Quando alguém diz que sofreu um abuso ou uma violência, paro o que estiver fazendo para ouví-lo. Negros sofrem abusos e violências todos os dias. Eu sou branca. Se um negro me diz que sofreu racismo, eu o escuto. E acredito nele. Não há motivos para não acreditar numa vítima. Em princípio, nenhuma vítima mente.
Eu também nunca denunciei. Tinha 13 anos quando um homem acima de qualquer suspeita percorreu o meu corpo com as mãos contra a minha vontade. Durante décadas, creditei o incômodo e a vontade de chorar à minha própria incapacidade de dizer não. E talvez também à minha ignorância ou tolice. Respeitado e querido por todos, ele certamente não estava fazendo nada demais. Aquilo nunca foi nada demais.
Curioso é o fato de eu já ter 50 anos e aquilo nunca ter me saído da cabeça. Talvez se alguém denunciasse antes, ou se alguma outra mulher dissesse que ele também fez algo assim a ela, eu tivesse coragem de contar aquilo que jamais sequer nomeei como violência. Talvez se finalmente tivesse minha história acreditada pela voz de alguém menos covarde do que eu – sim, eu me sinto covarde –, tivesse coragem de contar dos incômodos que aquilo me causou. Não o faria para me libertar dos monstros – que, graças a Deus, não me perseguem mais –, mas apenas para evitar que outras meninas vivam o mesmo.

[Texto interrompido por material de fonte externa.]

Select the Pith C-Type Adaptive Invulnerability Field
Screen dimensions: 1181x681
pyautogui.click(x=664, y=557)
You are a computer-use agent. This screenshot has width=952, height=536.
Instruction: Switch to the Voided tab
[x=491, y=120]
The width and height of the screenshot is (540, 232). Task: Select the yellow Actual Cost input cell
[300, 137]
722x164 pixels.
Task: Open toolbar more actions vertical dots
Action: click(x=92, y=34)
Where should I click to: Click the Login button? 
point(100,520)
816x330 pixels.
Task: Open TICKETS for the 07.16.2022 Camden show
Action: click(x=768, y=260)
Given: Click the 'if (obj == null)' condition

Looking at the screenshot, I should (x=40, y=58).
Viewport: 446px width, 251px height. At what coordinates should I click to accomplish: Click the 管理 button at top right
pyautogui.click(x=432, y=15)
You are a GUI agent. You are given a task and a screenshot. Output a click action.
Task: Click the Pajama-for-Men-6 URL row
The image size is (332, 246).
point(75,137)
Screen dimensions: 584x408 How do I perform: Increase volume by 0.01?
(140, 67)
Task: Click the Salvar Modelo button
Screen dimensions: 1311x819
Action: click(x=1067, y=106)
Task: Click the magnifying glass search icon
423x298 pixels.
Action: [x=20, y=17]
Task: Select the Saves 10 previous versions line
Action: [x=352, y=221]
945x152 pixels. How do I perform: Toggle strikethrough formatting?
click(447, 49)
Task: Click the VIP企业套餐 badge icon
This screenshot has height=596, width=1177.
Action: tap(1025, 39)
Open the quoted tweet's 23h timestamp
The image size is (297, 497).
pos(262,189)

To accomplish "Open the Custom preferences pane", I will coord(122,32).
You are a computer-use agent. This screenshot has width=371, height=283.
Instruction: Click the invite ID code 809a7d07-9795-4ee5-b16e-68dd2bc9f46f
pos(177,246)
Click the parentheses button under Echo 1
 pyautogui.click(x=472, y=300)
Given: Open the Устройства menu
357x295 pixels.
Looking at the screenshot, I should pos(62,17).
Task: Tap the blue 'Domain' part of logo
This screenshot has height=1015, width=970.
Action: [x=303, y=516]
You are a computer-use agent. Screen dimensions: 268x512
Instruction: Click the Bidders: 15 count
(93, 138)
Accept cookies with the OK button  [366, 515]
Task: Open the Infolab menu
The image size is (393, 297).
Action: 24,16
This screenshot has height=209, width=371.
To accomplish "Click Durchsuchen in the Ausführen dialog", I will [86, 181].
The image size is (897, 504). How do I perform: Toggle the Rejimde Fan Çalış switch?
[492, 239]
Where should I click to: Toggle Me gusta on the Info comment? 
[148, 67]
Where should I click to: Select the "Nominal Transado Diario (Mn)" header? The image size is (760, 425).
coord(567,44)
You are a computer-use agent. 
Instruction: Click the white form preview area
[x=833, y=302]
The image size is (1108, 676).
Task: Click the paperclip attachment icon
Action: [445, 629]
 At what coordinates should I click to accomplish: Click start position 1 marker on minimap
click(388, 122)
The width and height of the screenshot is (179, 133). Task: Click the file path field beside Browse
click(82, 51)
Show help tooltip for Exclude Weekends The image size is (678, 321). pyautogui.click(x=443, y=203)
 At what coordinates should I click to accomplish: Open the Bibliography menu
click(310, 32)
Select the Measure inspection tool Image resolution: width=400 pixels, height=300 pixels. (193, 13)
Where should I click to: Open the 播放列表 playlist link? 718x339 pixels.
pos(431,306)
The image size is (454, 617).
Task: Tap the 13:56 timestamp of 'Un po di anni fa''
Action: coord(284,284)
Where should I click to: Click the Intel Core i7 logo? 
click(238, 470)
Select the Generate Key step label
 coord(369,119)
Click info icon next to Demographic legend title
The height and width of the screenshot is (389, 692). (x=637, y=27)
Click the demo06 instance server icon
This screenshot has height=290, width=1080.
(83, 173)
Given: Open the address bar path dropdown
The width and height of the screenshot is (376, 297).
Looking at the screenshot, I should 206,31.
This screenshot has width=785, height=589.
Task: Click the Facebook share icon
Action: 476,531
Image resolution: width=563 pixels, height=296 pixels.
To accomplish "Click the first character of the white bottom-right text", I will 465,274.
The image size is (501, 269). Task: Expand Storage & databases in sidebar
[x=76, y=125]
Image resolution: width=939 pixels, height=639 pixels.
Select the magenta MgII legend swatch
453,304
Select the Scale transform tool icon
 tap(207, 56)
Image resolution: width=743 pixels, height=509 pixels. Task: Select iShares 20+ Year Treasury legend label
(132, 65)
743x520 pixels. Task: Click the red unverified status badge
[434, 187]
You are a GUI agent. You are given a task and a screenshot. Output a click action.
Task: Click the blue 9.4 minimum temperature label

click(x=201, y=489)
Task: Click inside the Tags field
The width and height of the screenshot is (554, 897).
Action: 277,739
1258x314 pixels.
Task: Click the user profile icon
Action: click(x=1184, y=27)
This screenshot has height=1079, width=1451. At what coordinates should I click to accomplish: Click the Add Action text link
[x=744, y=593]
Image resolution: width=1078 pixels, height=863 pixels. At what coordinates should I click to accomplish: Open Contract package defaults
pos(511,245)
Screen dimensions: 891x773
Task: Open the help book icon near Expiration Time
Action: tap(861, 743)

Não é fácil reconhecer-se como vítima. Não é fácil confessar um abuso sofrido. E é ainda mais difícil nomear o abusador. Sobretudo porque, a qualquer momento em que se faça, haverá vírgulas, parênteses e apostos explicativos a dizer que as intenções da acusação são ruins, que seus efeitos poderão ser cruéis e que, ao fim e ao cabo, talvez não se tenha assim tanta certeza do que fizeram ao seu corpo. O que é o corpo de uma mulher frente à reputação de homem?